> [EXERCISE GOAL] The records appear below. Report how many of their lines contain the word "computer", giving the number alone.

> [Dataset entries]
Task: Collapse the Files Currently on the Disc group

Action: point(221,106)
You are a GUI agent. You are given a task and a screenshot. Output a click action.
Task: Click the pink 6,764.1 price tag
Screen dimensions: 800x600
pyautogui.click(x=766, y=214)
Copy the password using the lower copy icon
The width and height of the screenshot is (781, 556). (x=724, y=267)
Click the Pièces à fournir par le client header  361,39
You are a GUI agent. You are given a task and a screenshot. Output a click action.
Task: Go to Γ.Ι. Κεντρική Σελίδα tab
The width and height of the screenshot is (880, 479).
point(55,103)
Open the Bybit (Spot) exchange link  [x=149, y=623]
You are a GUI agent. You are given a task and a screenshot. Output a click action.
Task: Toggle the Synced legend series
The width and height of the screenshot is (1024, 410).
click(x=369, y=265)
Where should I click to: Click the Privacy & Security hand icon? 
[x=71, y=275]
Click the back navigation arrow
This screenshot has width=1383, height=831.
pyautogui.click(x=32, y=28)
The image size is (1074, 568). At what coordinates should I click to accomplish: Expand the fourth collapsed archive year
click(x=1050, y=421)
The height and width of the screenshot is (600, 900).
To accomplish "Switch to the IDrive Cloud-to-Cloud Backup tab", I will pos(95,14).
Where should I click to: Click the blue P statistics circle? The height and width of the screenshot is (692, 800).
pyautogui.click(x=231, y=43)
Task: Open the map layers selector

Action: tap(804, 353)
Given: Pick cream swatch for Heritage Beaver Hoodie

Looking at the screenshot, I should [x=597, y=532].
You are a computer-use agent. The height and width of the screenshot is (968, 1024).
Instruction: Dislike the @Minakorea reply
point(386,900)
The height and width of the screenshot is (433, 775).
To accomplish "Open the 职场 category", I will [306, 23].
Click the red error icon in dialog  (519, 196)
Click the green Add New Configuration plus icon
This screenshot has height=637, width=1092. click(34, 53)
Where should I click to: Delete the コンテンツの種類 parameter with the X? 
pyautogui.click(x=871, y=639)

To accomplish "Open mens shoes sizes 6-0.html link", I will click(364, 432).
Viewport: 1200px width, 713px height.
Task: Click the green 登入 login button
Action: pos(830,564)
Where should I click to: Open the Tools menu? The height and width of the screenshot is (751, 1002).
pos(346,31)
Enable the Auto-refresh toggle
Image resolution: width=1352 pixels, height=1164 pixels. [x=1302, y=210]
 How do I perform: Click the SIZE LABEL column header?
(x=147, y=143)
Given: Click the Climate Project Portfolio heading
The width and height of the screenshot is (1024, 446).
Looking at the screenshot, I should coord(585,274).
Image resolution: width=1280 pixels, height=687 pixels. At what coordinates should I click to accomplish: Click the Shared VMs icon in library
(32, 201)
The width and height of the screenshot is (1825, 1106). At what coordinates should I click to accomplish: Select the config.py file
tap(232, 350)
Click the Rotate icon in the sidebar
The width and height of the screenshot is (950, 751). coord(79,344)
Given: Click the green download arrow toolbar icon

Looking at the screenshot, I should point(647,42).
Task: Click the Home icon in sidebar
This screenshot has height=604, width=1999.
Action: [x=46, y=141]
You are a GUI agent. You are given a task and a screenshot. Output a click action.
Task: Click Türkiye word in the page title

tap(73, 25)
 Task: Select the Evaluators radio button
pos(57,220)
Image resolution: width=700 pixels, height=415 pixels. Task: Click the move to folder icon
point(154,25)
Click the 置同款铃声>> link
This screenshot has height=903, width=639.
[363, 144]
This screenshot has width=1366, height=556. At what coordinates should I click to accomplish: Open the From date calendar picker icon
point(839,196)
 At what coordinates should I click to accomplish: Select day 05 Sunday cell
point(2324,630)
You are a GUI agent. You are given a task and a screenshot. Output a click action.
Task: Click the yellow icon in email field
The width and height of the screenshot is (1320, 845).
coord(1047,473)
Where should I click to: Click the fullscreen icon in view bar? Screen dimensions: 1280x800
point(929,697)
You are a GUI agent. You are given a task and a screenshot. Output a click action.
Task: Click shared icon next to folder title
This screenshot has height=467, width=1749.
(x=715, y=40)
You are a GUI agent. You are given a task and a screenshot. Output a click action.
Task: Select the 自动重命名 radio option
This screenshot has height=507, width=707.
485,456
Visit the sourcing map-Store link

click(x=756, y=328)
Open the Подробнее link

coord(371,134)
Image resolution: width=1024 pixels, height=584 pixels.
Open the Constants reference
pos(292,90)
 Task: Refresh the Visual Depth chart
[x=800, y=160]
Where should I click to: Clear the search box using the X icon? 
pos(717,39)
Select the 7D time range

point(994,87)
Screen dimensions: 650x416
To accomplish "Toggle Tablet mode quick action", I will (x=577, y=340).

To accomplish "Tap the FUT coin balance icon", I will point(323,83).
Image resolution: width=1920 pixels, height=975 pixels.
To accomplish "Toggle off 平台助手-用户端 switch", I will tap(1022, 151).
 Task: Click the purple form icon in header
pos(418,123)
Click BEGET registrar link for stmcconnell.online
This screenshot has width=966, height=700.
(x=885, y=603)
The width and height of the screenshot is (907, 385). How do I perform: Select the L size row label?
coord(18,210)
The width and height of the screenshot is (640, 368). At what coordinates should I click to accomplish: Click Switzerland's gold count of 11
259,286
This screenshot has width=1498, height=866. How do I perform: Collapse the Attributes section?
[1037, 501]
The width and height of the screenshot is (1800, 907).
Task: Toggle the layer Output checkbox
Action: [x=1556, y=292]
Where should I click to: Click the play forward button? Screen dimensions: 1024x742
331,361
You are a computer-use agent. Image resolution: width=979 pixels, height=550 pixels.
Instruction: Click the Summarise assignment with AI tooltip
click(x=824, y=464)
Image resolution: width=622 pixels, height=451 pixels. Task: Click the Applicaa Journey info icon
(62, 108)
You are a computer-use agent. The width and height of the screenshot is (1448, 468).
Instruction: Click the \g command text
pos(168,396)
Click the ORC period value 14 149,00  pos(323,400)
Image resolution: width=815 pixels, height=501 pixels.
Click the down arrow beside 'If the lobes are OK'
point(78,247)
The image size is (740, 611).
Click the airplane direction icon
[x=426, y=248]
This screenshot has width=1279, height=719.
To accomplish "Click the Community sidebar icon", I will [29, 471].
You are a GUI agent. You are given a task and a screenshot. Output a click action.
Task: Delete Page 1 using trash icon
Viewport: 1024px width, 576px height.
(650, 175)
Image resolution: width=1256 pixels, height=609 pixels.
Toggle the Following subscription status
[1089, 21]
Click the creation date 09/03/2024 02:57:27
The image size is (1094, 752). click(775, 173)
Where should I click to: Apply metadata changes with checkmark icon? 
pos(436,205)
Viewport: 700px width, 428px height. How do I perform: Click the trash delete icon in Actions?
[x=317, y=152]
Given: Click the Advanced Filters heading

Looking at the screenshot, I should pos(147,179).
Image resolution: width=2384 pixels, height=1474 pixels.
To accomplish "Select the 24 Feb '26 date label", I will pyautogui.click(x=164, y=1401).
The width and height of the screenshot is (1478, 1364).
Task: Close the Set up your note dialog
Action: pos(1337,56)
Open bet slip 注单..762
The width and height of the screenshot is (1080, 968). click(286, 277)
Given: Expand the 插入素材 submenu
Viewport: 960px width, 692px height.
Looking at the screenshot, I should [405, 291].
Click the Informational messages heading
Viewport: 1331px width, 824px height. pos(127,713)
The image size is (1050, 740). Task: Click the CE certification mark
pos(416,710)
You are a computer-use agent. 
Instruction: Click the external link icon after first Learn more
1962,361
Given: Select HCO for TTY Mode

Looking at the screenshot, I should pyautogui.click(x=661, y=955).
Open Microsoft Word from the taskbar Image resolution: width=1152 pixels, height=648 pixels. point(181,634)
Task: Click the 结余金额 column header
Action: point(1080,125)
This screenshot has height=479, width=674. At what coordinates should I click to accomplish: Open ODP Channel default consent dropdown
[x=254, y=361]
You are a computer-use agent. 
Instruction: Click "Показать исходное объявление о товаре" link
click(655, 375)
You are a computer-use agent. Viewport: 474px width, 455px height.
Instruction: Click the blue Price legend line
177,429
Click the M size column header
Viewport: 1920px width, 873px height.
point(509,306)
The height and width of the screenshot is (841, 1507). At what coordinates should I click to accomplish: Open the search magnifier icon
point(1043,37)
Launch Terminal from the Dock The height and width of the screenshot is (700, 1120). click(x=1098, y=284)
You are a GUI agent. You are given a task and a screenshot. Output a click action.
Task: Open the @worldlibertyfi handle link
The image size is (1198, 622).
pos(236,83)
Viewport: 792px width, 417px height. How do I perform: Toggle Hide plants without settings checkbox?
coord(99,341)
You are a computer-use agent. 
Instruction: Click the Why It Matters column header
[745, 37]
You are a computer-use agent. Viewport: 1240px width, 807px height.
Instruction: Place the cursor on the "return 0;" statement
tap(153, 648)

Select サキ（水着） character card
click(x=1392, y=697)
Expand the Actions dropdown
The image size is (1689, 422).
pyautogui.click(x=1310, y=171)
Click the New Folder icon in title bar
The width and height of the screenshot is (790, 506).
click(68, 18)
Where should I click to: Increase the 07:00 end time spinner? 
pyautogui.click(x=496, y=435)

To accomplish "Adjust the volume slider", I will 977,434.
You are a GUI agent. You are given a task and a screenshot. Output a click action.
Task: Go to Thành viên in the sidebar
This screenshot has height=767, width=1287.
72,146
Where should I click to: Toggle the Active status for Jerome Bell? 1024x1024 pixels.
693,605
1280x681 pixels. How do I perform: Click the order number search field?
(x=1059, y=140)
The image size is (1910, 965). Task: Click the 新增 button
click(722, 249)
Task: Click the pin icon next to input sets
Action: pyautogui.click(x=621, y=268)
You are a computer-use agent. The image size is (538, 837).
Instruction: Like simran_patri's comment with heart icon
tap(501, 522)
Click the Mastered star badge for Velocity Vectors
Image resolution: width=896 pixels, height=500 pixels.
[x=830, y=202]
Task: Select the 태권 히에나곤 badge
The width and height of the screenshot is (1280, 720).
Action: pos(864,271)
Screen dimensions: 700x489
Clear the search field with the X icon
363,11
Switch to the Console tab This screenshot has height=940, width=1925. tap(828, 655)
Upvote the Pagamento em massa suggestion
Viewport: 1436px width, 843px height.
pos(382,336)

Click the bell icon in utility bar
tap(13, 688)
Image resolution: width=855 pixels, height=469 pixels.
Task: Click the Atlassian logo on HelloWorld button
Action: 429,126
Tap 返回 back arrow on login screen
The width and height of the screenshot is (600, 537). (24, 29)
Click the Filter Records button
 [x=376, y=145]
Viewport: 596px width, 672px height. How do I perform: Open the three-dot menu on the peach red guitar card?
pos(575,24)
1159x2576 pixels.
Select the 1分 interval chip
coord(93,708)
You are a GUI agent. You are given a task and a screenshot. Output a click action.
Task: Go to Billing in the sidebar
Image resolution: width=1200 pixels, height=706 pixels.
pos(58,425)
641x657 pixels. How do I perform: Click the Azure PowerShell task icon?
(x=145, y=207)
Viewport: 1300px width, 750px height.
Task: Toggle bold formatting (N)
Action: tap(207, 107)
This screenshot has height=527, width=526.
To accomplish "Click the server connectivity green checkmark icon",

> [EXERCISE ANSWER] 9